Едва только Аргуэльо проведала о том, что оба приятеля действительно остаются в доме, как в ту же минуту сделала ставку на Астуриано, облюбовала его для себя и порешила так его ублажить, чтобы, невзирая на возможную строптивость и замкнутость своего нрава, он стал бы у нее мягким, как перчатка. Такого же рода решение приняла и привередница-галисийка относительно Авенданьо, а так как обе они спали вместе, вместе проводили время и вместе все обсуждали, то одна из них немедленно поделилась с другой своими любовными замыслами, и тут же было решено повести сегодня ночью первую атаку на равнодушных поклонников. В первую очередь они надумали просить приятелей ни к кому их не ревновать, несмотря на ту свободу, с какой они будут распоряжаться своими особами: ведь никакая служанка не сможет угодить домашнему дружку, если не сделает своими данниками приезжих. «Молчите, братцы, – говорили они, воображая, будто те действительно стоят сейчас перед ними, – молчите и глаза себе завяжите! Позвольте бить в бубен тому, кто по этой части смекает; позвольте вести танец танцору, до тонкости знающему свое дело, и тогда вряд ли во всем городе сыщутся два каноника, которых бы холили так, как будем холить вас мы, ваши смиренные данницы».

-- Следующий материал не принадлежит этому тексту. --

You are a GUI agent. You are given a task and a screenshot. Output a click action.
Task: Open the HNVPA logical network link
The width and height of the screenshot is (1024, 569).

В то же время как галисийка с Аргуэльо обменивались этими и другими еще мыслями, сходными по своему складу и содержанию, почтенный Лопе Астуриано ехал к реке вверх по Кармелитскому косогору, размышляя о тунцовых промыслах и о внезапной перемене своего положения. По этой ли причине или по особому велению судьбы он при спуске с косогора наскочил на водовозного осла, шедшего с грузом; Лопе спускался с горы, и осел у него был шустрый и свежий, а потому он с такой силой налетел на тощего, утомленного осла, ехавшего в гору, что сшиб его с ног, перебил кувшины и пролил всю воду. Увидев такую беду, настоящий водовоз в припадке досады и гнева подскочил к новоиспеченному водовозу, сидевшему верхом, и, прежде чем тот успел прийти в себя и слезть наземь, всыпал ему такую дюжину палок, от которой Астуриано стало сразу не по себе. Он сошел с седла в самом скверном расположении духа, бросился на своего обидчика, схватил его обеими руками за горло и с силой швырнул головой о камень, так что голова чуть было не раскололась надвое, а обильно пролившаяся кровь заставила подумать о смерти.

Целая ватага находившихся поблизости водовозов, увидев товарища в опасности, напала на Лопе и, крепко в него вцепившись, кричала:

– Полицию сюда, полицию! Один водовоз убил человека.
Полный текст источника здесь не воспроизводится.